UPR induction requires unconventional splicing of hacA mRNA by IreA in A. fumigatus (Feng et al. 2011). Although our analyses showed that the expression of α-amylases and mutant MsdS synergistically induced the UPR, we could not detect any obvious differences in the activation levels of hacA mRNA splicing, supposedly catalyzed by IreA, with overexpression of mutant MsdS (Fig. S4). In S. cerevisiae, with the depletion of inositol or treatment with a low concentration of DTT, the splicing of HAC1 mRNA is activated and then deactivated (Pincus et al. 2010). Similarly, in A. niger, the splicing of hacA mRNA is attenuated 2 h after the addition of DTT with a peak at 30 min (Guillemette et al. 2011). Inducible expression of tissue plasminogen activator fused with glucoamylase also activates splicing of hacA mRNA, which is then gradually attenuated (Mulder et al. 2004). Likewise, splicing of hacA mRNA might be activated at the earlier stage of cell growth by overexpression of mutant MsdS and α-amylase but attenuated after continuous incubation.

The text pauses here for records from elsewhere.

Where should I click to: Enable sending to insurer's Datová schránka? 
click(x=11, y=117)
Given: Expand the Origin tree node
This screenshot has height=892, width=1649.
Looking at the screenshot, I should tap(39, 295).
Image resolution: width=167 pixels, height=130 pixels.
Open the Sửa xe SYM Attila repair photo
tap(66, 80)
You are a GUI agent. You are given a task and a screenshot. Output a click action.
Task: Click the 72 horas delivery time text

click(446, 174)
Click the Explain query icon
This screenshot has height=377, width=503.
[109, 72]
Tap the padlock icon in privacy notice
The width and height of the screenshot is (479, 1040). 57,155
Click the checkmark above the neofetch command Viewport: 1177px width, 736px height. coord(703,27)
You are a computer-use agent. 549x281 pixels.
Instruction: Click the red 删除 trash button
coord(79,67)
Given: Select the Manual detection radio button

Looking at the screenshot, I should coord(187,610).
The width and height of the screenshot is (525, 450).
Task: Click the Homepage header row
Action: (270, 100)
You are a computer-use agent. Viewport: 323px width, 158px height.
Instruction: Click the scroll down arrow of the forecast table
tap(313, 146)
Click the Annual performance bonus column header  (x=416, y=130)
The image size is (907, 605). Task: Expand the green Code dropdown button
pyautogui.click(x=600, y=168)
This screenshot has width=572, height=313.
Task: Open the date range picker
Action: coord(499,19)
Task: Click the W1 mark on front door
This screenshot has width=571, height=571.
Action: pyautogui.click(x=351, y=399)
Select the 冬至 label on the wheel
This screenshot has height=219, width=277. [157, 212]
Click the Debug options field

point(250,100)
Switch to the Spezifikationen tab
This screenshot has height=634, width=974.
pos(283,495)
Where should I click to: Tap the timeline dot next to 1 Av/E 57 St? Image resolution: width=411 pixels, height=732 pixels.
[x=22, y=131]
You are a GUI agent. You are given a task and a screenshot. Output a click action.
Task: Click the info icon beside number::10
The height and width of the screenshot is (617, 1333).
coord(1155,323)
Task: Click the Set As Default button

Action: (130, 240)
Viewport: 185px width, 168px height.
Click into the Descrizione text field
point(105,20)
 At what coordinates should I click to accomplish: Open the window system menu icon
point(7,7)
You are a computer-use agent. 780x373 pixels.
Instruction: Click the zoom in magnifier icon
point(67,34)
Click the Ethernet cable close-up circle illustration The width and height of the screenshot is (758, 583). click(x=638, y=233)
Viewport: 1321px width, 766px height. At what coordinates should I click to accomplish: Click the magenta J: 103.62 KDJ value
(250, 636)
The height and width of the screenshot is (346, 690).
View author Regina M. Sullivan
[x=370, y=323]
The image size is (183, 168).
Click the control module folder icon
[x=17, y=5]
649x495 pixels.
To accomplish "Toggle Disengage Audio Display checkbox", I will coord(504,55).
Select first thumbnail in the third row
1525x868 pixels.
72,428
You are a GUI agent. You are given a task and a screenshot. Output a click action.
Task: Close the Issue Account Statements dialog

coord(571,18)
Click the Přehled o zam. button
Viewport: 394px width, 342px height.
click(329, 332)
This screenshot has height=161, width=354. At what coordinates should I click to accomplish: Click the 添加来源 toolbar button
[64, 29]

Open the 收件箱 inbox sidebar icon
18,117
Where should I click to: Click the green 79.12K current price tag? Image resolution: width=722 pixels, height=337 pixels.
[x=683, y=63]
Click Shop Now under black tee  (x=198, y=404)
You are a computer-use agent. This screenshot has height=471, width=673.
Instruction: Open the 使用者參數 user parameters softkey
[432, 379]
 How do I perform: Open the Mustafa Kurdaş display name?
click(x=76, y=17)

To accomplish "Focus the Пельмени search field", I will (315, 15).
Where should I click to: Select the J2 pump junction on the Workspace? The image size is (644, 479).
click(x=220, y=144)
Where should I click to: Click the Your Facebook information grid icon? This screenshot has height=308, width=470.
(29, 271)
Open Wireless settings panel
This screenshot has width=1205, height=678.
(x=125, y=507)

The protein quality control mechanism is thought to be one of the bottlenecks in efficient production of nonfungal proteins by filamentous fungi (Fleissner and Dersch 2010). The results of the present study showed that the ER quality control mechanism might contribute to the ER retention and degradation of mutant MsdS at a moderate protein expression level. Therefore, further studies are warranted to elucidate the mechanism underlying the ER retention of misfolded proteins for improved production of recombinant proteins.